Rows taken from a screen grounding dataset

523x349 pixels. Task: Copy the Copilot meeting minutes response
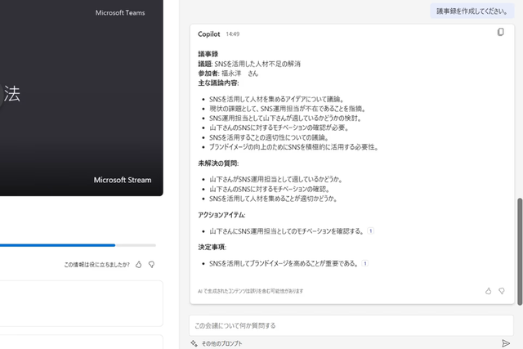pos(501,33)
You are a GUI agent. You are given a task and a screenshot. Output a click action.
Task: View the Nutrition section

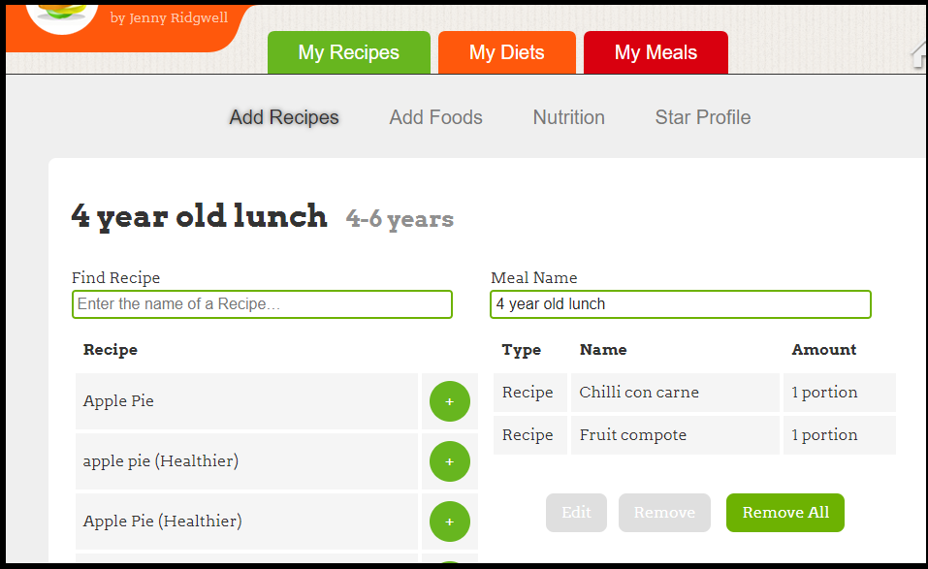point(568,117)
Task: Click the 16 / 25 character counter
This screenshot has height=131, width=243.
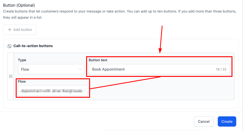Action: pyautogui.click(x=221, y=70)
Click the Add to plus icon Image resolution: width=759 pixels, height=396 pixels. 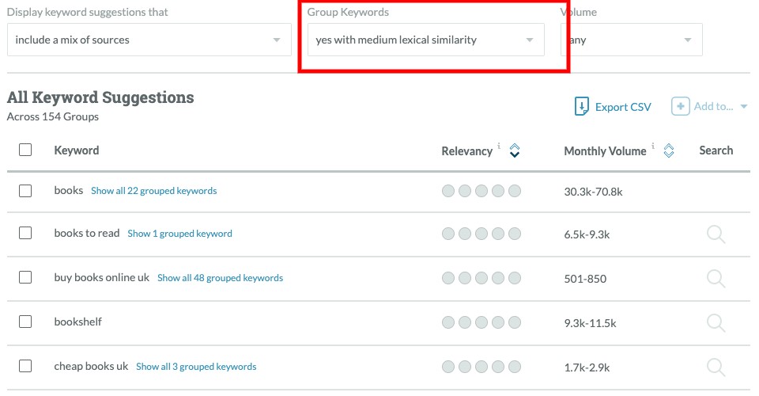[x=680, y=106]
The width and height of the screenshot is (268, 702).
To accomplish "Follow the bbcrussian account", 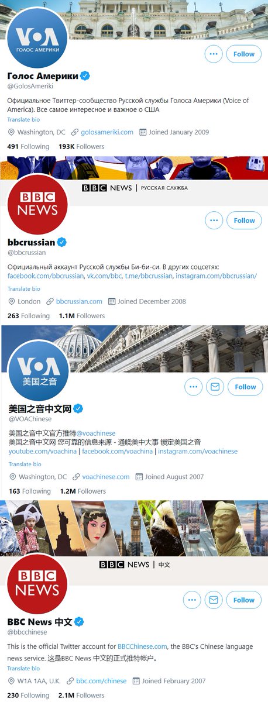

# WHAT TO PRODUCE:
Reproduce the records word for word, starting at the very beginning and ending at the line that contains "point(568,117)". Leave the pictures out of your answer.

# EXPECTED ANSWER:
523x349 pixels. Task: Copy the Copilot meeting minutes response
pos(501,33)
You are a GUI agent. You are given a task and a screenshot. Output a click action.
Task: View the Nutrition section

point(568,117)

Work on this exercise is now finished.